Couples who are trying to have biological children can also run into additional sexual challenges. While trying hard to get pregnant, a couple's sexual relationship turns from love-making to baby-making. The focus of pleasure and enjoyment turns into creating results. For some couples, it takes years to recover their intimacy after “working hard on making babies”. In addition, some women struggle with finding intimacy with themselves as well, after experiencing medical procedures and boundary violations when it comes to their bodies and fertility procedures. Healing, patience, and love are needed to support women in getting their sexual selves back. Reconnection with one's own body and especially with certain body parts is a big part of sexual empowerment and ownership that one deserves to have after this journey.
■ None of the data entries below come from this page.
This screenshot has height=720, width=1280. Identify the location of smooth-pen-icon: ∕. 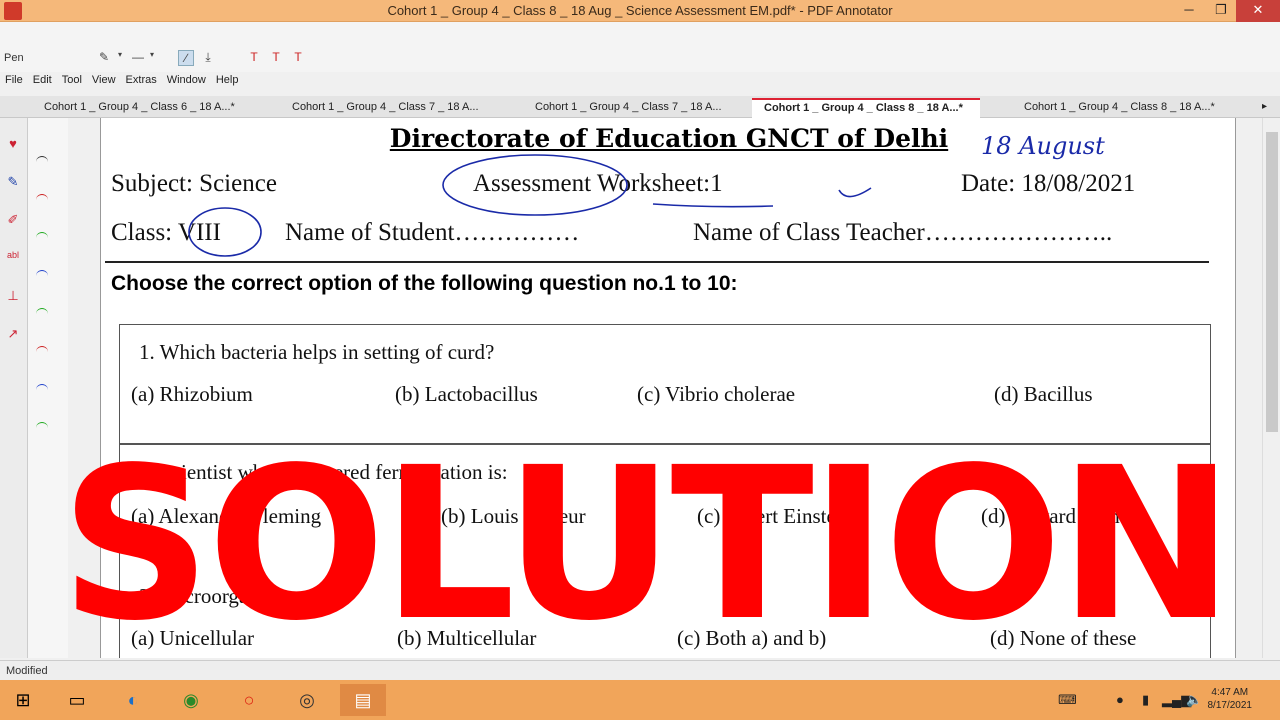
(186, 58).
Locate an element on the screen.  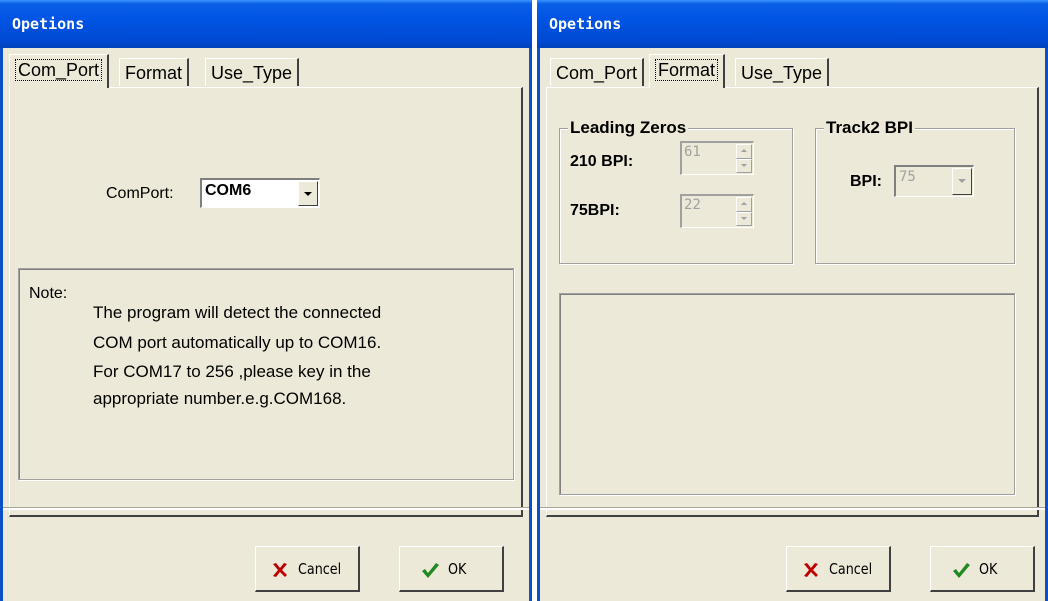
comport-value: COM6 is located at coordinates (228, 190).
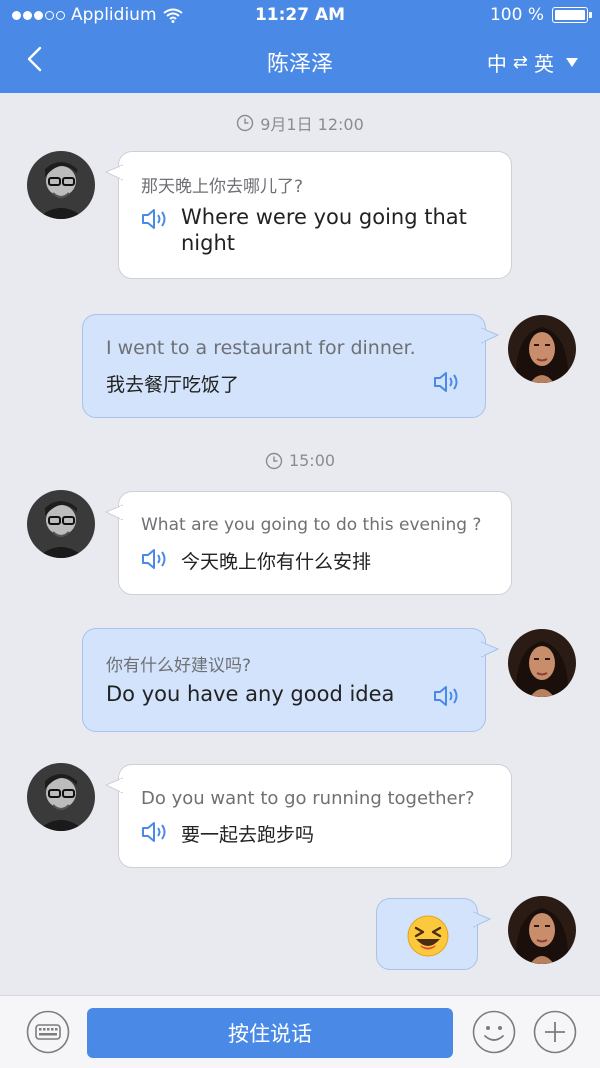 The height and width of the screenshot is (1068, 600). I want to click on message-translation: 要一起去跑步吗, so click(248, 835).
It is crucial for us to stop assuming that every woman is fertile and that every woman wants or is physically able to give birth or have children. It’s also important to stop connecting a womb or a vagina to motherhood, instead of giving ciswomen, transwomen, and nonbinary people permission to define their womanhood and sexuality individually. There is freedom in having your own definition and going by your own authentic view and understanding of the world. It is a freedom that everyone deserves to have. Otherwise, there is no true reproductive choice, and there is no individual right to choose. We need inclusive sexual definitions, paradigms, and mindsets that comprehend the full range of women’s experiences.
For all professionals working with women, it is important to help them to construct their own identities and sexual identities irrespective of reproductive choices or circumstances they may have. Separating bearing children from womanhood and sexuality. Helping them to see that the purpose of their body can be more than giving birth. Helping them to explore ways and paths to their sexuality, eroticism, and pleasure. Validating different forms that sexuality and creativity can take in life, beyond maternity. If as a professional you are having a hard time seeing it, the invitation is to check on your own beliefs and repressions around women’s sexuality and the centrality of biological motherhood.
In summary, every woman deserves and has a right to choose her sexual freedom and comfort. Women who choose to give birth will be sexual and feel empowered to experience erotica and pleasure if they desire it. Women who choose not to have children, should also be able to feel free and experience femininity, womanhood, and sexuality separately from trying to reproduce. We need to help all women identify themselves as powerful, sexual, and vital without children. Because everyone is whole and complete as we are.
If you are experiencing a feeling of being incomplete or not good enough, please reach out for support to other powerful women who will help you to see your worth. Despite your choices or circumstances, you have a unique path and a journey that belongs to you. Gifts that only you have can be shared with the world, but only in a rhythm that is authentic to you.